학술논문

Longitudinal patient-reported outcomes on genotype-guided irinotecan dosing: feasibility and clinical relevance.
Document Type
Academic Journal
Author
Sorah JD; Lineberger Comprehensive Cancer Center, Chapel Hill, NC 27599, United States.; Division of Oncology, Department of Medicine, University of North Carolina, Chapel Hill, NC 27599, United States.; Deal AM; Lineberger Comprehensive Cancer Center, Chapel Hill, NC 27599, United States.; Stein SI; Lineberger Comprehensive Cancer Center, Chapel Hill, NC 27599, United States.; Jonsson M; Lineberger Comprehensive Cancer Center, Chapel Hill, NC 27599, United States.; Innocenti F; Division of Pharmacotherapy and Experimental Therapeutics, Eshelman School of Pharmacy, University of North Carolina, Chapel Hill, NC 27599, United States.; Turk A; Division of Hematology/Oncology, Indiana University, Indianapolis, IN 46202, United States.; Boles JC; UNC Rex Hematology/Oncology, Raleigh, NC 27607, United States.; Irvin W; Bon Secours Cancer Institute, Richmond, VA 23114, United States.; Basch EM; Lineberger Comprehensive Cancer Center, Chapel Hill, NC 27599, United States.; Division of Oncology, Department of Medicine, University of North Carolina, Chapel Hill, NC 27599, United States.; Sanoff HK; Lineberger Comprehensive Cancer Center, Chapel Hill, NC 27599, United States.; Division of Oncology, Department of Medicine, University of North Carolina, Chapel Hill, NC 27599, United States.; Wood WA; Lineberger Comprehensive Cancer Center, Chapel Hill, NC 27599, United States.; Division of Hematology, Department of Medicine, University of North Carolina, Chapel Hill, NC 27599, United States.
Source
Publisher: Oxford University Press Country of Publication: England NLM ID: 9607837 Publication Model: Print-Electronic Cited Medium: Internet ISSN: 1549-490X (Electronic) Linking ISSN: 10837159 NLM ISO Abbreviation: Oncologist Subsets: MEDLINE
Subject
Language
English
Abstract
Introduction: Standard investigator-based adverse events (AE) assessment is via CTCAE for clinical trials. However, including the patient perspective through PRO (patient-reported outcomes) enhances clinicians' understanding of patient toxicity and fosters early detection of AEs. We assessed longitudinal integration of PRO-CTCAE within clinical workflow in a phase II trial.

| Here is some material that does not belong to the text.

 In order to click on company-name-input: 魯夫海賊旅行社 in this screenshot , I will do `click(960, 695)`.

Materials and Methods: As a sub-study in a phase II trial of genotype-directed irinotecan dosing evaluating efficacy in patients with metastatic colorectal cancer receiving FOLFIRI and bevacizumab, patients reported on 13 AEs generating a PRO-CTCAE form. The primary objective was to estimate forms completed by patients and clinicians at least 80% of time. Secondary objectives were estimating concordance and time to first score of specific symptoms between patient and clinician pairs.
Results: Feasibility of longitudinal PRO-CTCAE integration was met as 96% of patients and clinician-patient pairs completed at least 80% of PRO-CTCAE forms available to them with 79% achieving 100% completion. Concordance between patient and clinician reporting a severe symptom was 73% with 24 disconcordant pairs, 21 involved patients who reported a severe symptom that the clinician did not. Although protocol-mandated dose reductions were guided by CTCAE not PRO-CTCAE responses, the median time to dose reduction of 2.53 months, and the time-to-event curve closely approximated time to patient-reported toxicity.

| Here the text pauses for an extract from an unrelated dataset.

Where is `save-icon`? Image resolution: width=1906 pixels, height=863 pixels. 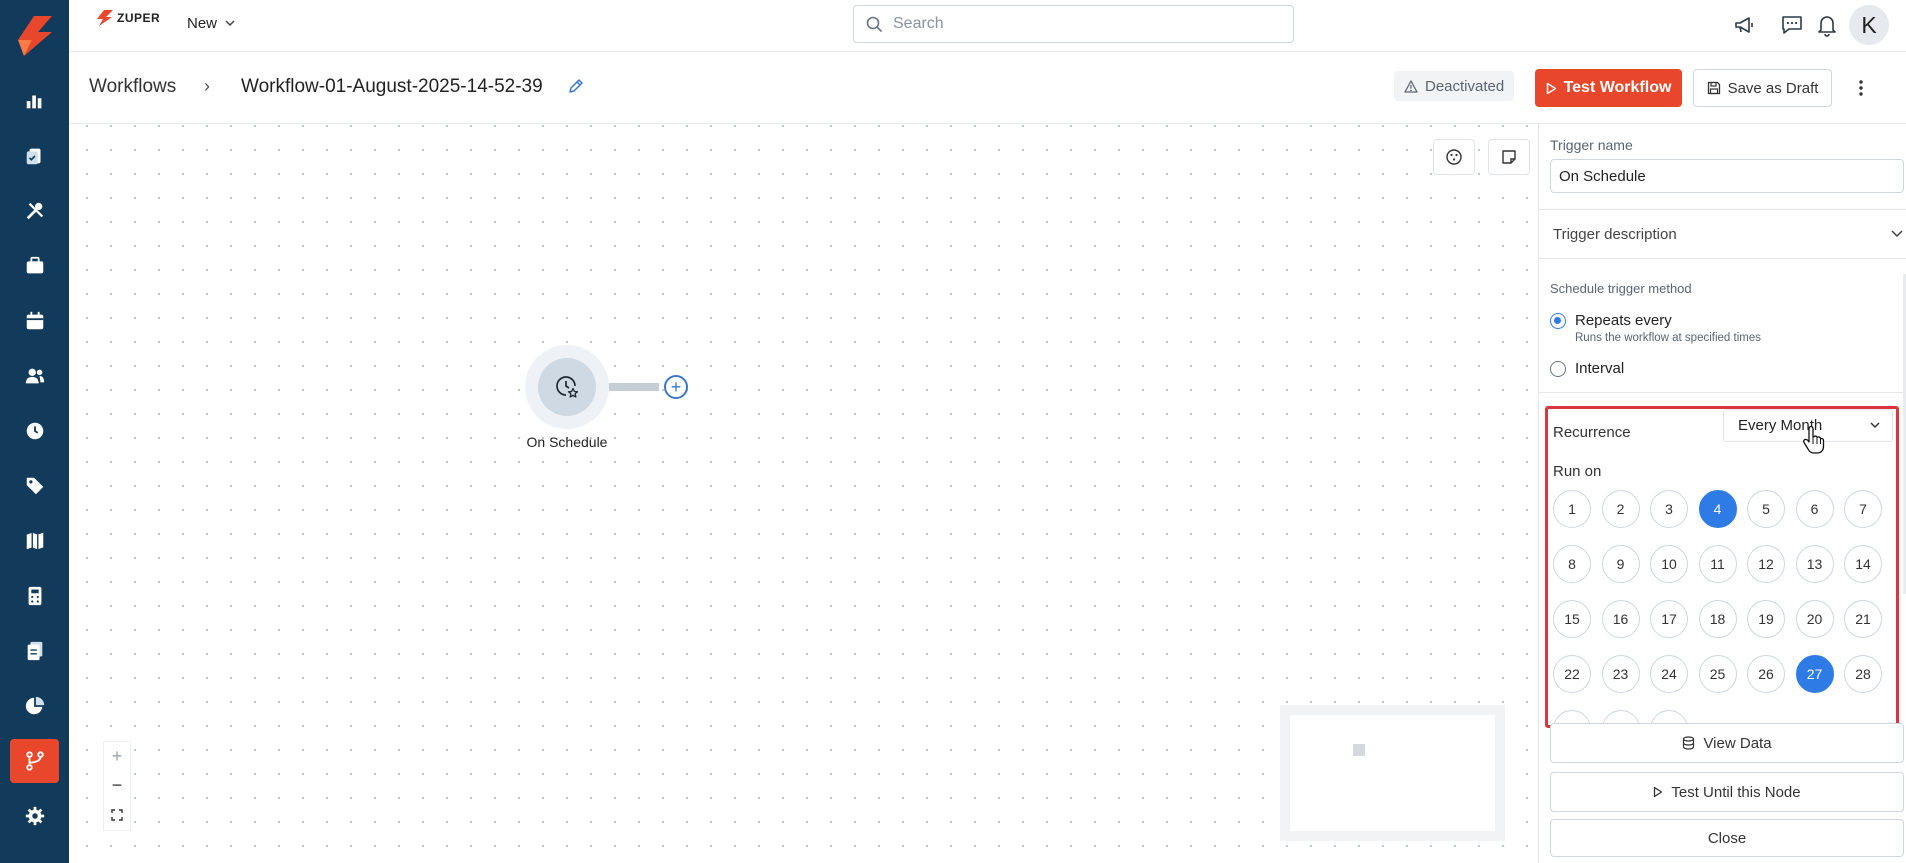
save-icon is located at coordinates (1714, 88).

Conclusion: Longitudinal integration of PRO-CTCAE paired CTCAE proved feasible. Compared to clinicians, patients reported severe symptoms more frequently and earlier. Patient-reported toxicity more closely aligned with dose decreases indicating incorporation into routine clinical practice may enhance early detection of toxicity improving patient safety and quality of life.